Your objective: A faithful, word-for-word transcription of all the data is what is needed.

--- Records Enclosed Below ---

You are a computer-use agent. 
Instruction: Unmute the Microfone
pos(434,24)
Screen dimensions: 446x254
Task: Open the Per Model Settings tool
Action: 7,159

--- End of Enclosed Records ---

Result of the task:
You are a computer-use agent. 
Instruction: Unmute the Microfone
pos(434,24)
Screen dimensions: 446x254
Task: Open the Per Model Settings tool
Action: 7,159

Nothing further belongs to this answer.